Erwin Wagenhofer, whose works Let’s Make Money, We Feed the World and Black Brown White made international waves, has now embarked on a film about education. In Alphabet, he asks how the issues of finance, energy and the climate – all man-made problems – could have been developed by people who studied at the best schools and universities in the world. In the film he sets out to search for new solutions for education.
"It is time for films that don’t simply criticise and make people feel more helpless," he writes, "but rather ones that intervene and show: It can be different!"
The Iranian-born Riahi Brothers (Arash and Arman T.) have also begun a new project, Everyday Rebellion, which is planned as an "homage to the creativity of peaceful resistance", looking into the imagination needed to "think about the world in a new way and the courage and strength to fight for these visions".
Success can breed success
"I want people to leave the cinema happy," said south-Tyrolean Hans Hofer with a sheepish grin, after the screening of his film Zweisitzrakete (Two-Seated Rocket). "If you don’t like that, then you don’t need to watch it." Immediately, a smattering of applause around the room.

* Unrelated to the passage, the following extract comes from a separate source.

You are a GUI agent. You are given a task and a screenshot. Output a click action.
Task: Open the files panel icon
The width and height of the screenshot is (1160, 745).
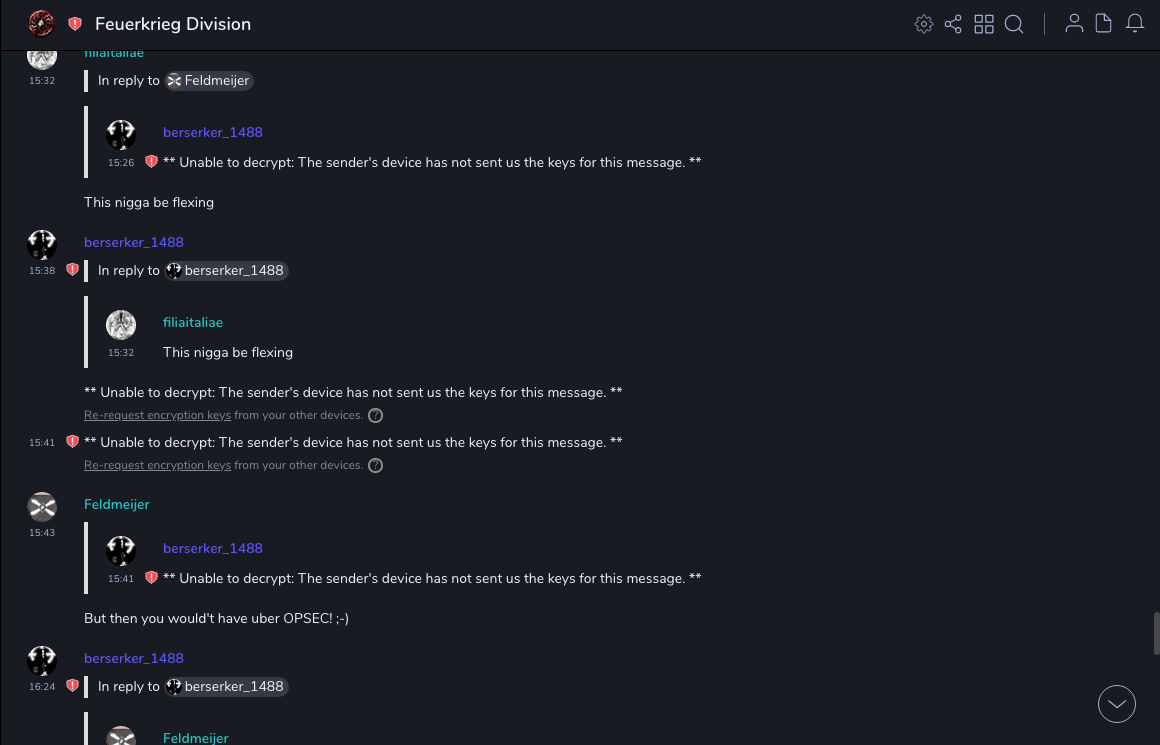(x=1104, y=24)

Obviously this was something these audiences had been missing: Genuine humour, for humour’s sake.
The film was no masterpiece, but it was a fun, idealistic urban fairytale set in sepia-toned, hipster-retro Vienna. Combining actors and comedians from Germany and Austria, the film aims to please. And despite holes in the plot, it does. Besides the "so-called great films, great prizes and great markets, we cannot forget what else is there," Barbara Pichler had said.
It seemed that the Diagonale was forgetting that success can breed success, attention can breed appreciation, and celebration, where due, can breed inspiration. What is so wrong with celebrating success?
Perhaps it has to be the right kind, as one Austrian Oscar winner, Michael Haneke, was mentioned in virtually every speech, while success stories like Stefan Ruzowitzky or Christoph Waltz that had (merely) found "appreciation" elsewhere were conveniently forgotten. If Austria started recognising its successes for their entertainment value rather than their struggles, it might not be so rare to leave the movies feeling good about, well, anything at all.